>>>

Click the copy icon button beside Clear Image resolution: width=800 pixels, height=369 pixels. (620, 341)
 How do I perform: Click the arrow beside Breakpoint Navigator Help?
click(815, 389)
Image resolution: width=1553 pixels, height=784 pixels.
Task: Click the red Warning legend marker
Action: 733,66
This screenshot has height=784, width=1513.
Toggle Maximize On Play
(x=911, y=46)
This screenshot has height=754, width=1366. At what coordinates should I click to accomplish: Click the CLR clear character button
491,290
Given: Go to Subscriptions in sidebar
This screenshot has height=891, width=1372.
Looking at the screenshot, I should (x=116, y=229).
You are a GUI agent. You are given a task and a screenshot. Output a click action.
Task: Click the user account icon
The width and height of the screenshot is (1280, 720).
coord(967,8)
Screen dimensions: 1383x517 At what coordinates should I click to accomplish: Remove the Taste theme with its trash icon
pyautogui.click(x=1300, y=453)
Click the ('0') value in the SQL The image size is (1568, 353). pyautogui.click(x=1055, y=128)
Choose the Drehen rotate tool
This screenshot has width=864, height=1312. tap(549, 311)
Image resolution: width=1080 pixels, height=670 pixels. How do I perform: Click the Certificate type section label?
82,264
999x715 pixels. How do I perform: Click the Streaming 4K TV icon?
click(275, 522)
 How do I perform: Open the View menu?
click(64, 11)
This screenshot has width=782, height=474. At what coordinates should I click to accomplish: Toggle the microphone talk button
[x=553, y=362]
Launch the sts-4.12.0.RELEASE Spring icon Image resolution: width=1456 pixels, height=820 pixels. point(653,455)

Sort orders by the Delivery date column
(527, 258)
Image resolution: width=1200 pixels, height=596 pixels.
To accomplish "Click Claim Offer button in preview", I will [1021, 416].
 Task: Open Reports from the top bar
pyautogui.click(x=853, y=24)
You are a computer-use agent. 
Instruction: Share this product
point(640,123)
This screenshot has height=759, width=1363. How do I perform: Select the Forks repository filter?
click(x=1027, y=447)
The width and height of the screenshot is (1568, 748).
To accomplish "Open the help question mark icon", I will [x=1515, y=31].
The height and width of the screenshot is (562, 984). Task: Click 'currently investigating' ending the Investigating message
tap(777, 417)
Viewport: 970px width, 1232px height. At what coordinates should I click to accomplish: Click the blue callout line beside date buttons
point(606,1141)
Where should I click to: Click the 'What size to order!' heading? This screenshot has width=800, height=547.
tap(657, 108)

<<<

Directive.
Would you copy out all the items above word for word?

Response below.
Click the copy icon button beside Clear Image resolution: width=800 pixels, height=369 pixels. (620, 341)
 How do I perform: Click the arrow beside Breakpoint Navigator Help?
click(815, 389)
Image resolution: width=1553 pixels, height=784 pixels.
Task: Click the red Warning legend marker
Action: 733,66
This screenshot has height=784, width=1513.
Toggle Maximize On Play
(x=911, y=46)
This screenshot has height=754, width=1366. At what coordinates should I click to accomplish: Click the CLR clear character button
491,290
Given: Go to Subscriptions in sidebar
This screenshot has height=891, width=1372.
Looking at the screenshot, I should (x=116, y=229).
You are a GUI agent. You are given a task and a screenshot. Output a click action.
Task: Click the user account icon
The width and height of the screenshot is (1280, 720).
coord(967,8)
Screen dimensions: 1383x517 At what coordinates should I click to accomplish: Remove the Taste theme with its trash icon
pyautogui.click(x=1300, y=453)
Click the ('0') value in the SQL The image size is (1568, 353). pyautogui.click(x=1055, y=128)
Choose the Drehen rotate tool
This screenshot has width=864, height=1312. tap(549, 311)
Image resolution: width=1080 pixels, height=670 pixels. How do I perform: Click the Certificate type section label?
82,264
999x715 pixels. How do I perform: Click the Streaming 4K TV icon?
click(275, 522)
 How do I perform: Open the View menu?
click(64, 11)
This screenshot has width=782, height=474. At what coordinates should I click to accomplish: Toggle the microphone talk button
[x=553, y=362]
Launch the sts-4.12.0.RELEASE Spring icon Image resolution: width=1456 pixels, height=820 pixels. point(653,455)

Sort orders by the Delivery date column
(527, 258)
Image resolution: width=1200 pixels, height=596 pixels.
To accomplish "Click Claim Offer button in preview", I will [1021, 416].
 Task: Open Reports from the top bar
pyautogui.click(x=853, y=24)
You are a computer-use agent. 
Instruction: Share this product
point(640,123)
This screenshot has height=759, width=1363. How do I perform: Select the Forks repository filter?
click(x=1027, y=447)
The width and height of the screenshot is (1568, 748).
To accomplish "Open the help question mark icon", I will [x=1515, y=31].
The height and width of the screenshot is (562, 984). Task: Click 'currently investigating' ending the Investigating message
tap(777, 417)
Viewport: 970px width, 1232px height. At what coordinates should I click to accomplish: Click the blue callout line beside date buttons
point(606,1141)
Where should I click to: Click the 'What size to order!' heading? This screenshot has width=800, height=547.
tap(657, 108)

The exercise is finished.